Probably the biggest way I make time is by trusting my spouse to be competent and able to take over for me without my having to do endless preparation before I go (I’m not perfect at this, but working on it). Even if he doesn’t do everything the way I would, he takes good care of the kids while I’m gone. He knows where the cereal and milk are. He knows where the diapers are. If the boys end up with the wrong kids’ clothes on, it’s not the end of the world.
What’s the most important thing you’ve learned as a mother, but that took you completely by surprise?
I think the realization I’ve slowly come to is that my happiness and self-worth are separate from my children, no matter what a huge presence and focus they are in my life. Motherhood is not going to make me happy, but that doesn’t mean I can’t be happy in my life as a mother. Regardless of how my children turn out, or how they feel about me, or how they behave today, or who they become tomorrow, how I feel about my self and my life and what I put out into the world is all up to me.
How do you think your children would describe you?
Probably depends on the kid. I think my 13-year-old would call me “annoying” right now. He’s convinced I’m a horrible taskmaster because I make him walk the dog and empty the dishwasher every day. My 11-year-old is very sweet and loving at the moment and we have hilarious conversations. He’d probably say I’m “funny.” My five-year-old is a mama’s boy and loves to snuggle with me and sit with me and play with me and, wow, he just really loves to be with me right now. I could imagine him saying that I’m “warm.” My two-year-old would probably simply say I’m “mama.” At her age, I am still front and center in her world.

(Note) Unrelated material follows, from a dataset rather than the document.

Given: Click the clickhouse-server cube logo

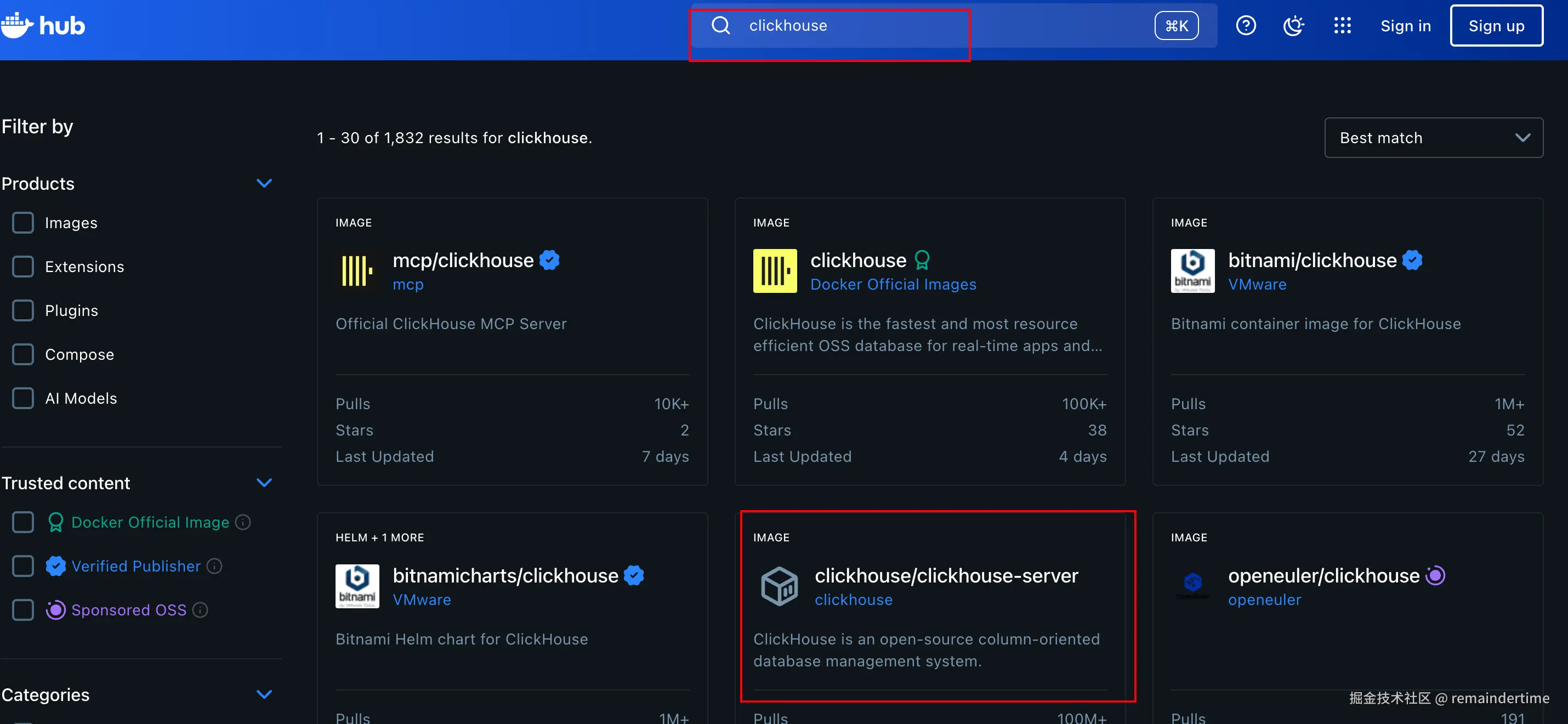Looking at the screenshot, I should pos(779,586).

My seven-year-old was the hardest to answer! He’s at the age where he’s becoming so independent of me, and has never been super warm and fuzzy with me to begin with–he’s just not that kid, though he can be very sweet and loving, he’s not gushy or snuggly. Our relationship right now is much more about what I can do for him: help him with homework, get him a snack. I honestly think he doesn’t give me much thought otherwise, and that’s OK. Kids are self-absorbed and I’m not delusional enough to think my kids spend a lot of time thinking about my inner life (yet.) So I think my seven-year-old would say I’m “there”–and I think sometimes just being “there” is enough.
Where do you turn when you need advice?
My sister, my friends, Twitter. Depends what kind of advice I need. I miss my mom for that–she died when I was 22, and I know there are so many things I’d ask her about now if she was still around.

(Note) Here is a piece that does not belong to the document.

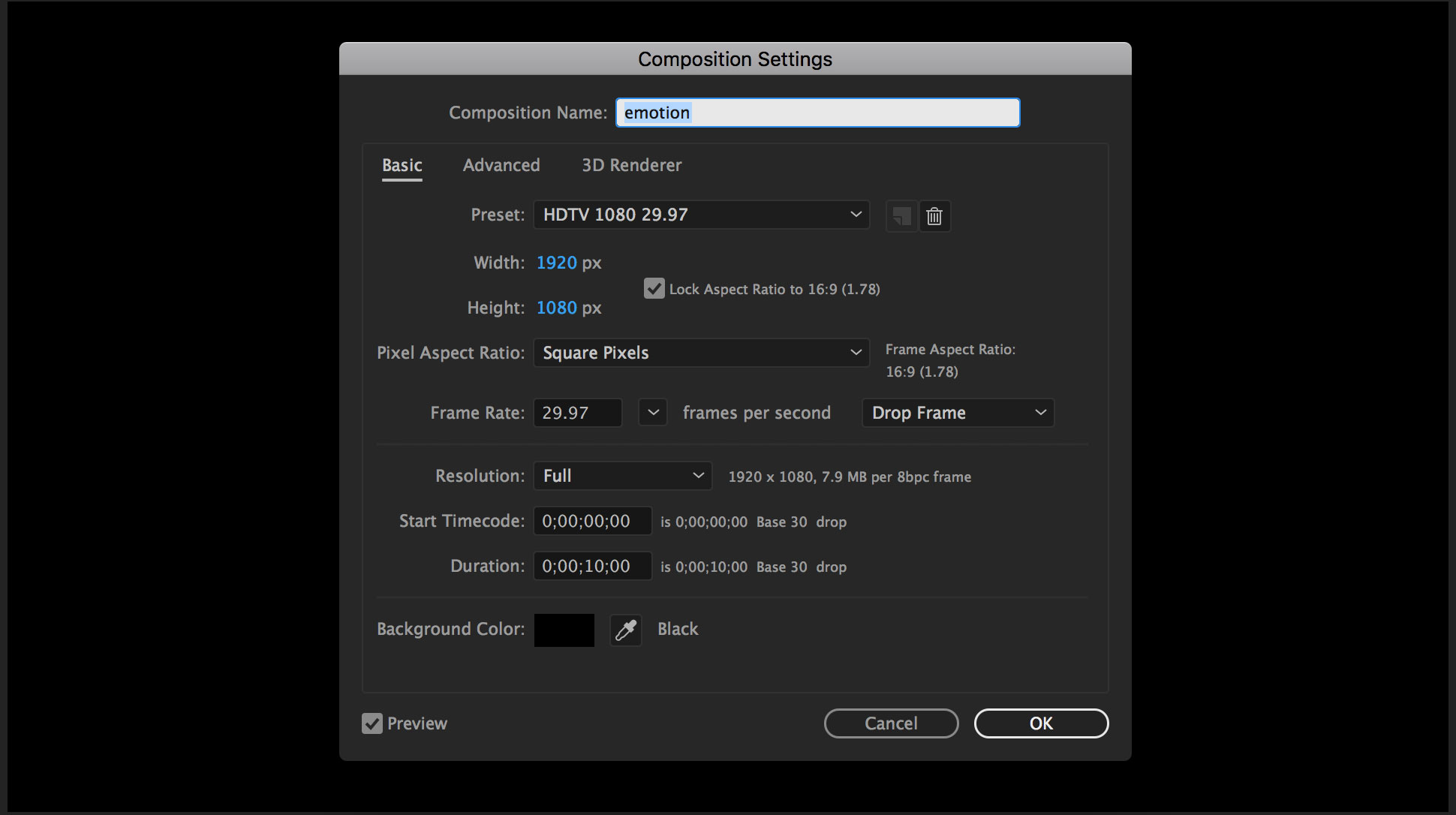Expand the Pixel Aspect Ratio dropdown

701,353
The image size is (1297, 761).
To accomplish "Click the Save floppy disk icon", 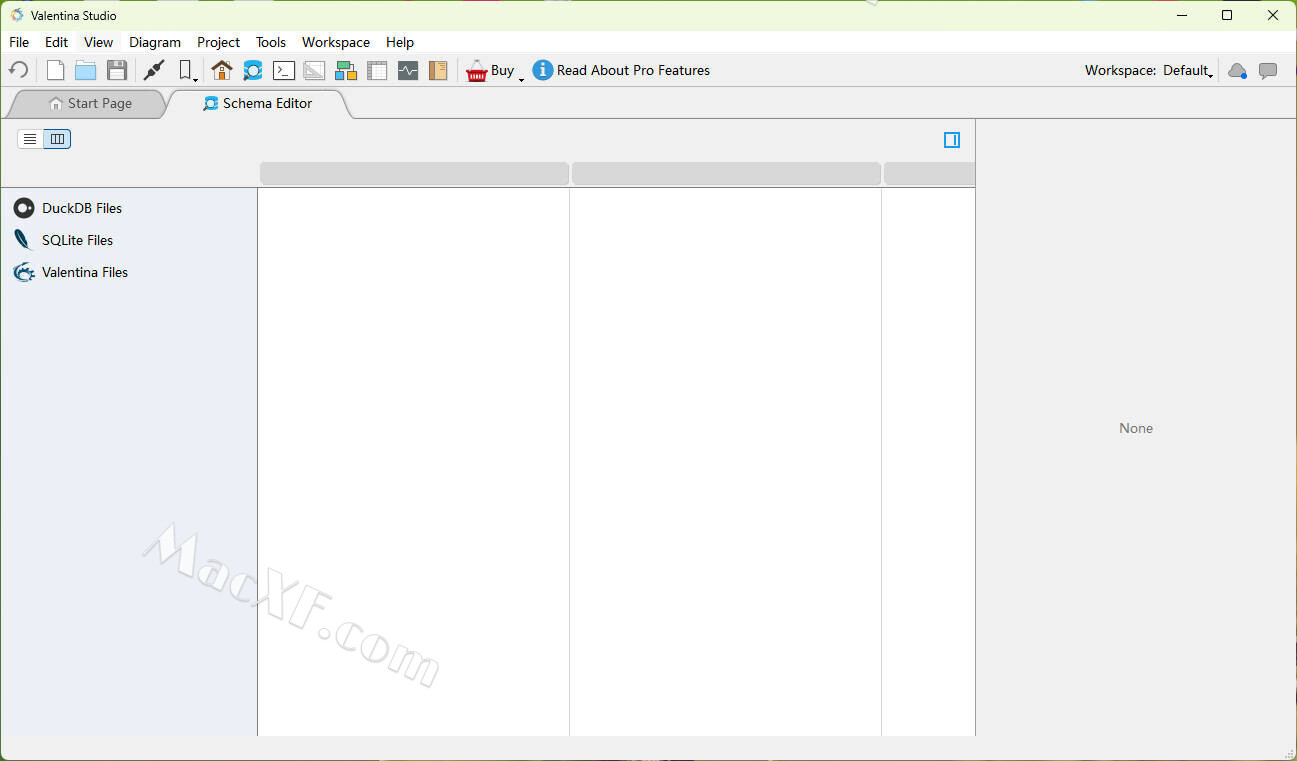I will [x=117, y=70].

If you could change one thing about motherhood what would it be?
I think it would be great if there was a pause button. Like if I was getting overwhelmed, I could hit “pause” and have ten minutes or so to go in my room and breathe with all the kids stuck in place. Or I could go on trips without the kids without feeling conflicted about leaving them. Truthfully though I’d probably abuse the “pause” button. I think sometimes those overwhelming, conflicted moments are the things that teach us the most about ourselves, even though they can be so unpleasant to live through.
The mom in me can’t live without…
Snuggles, because they make all the rest of it worthwhile.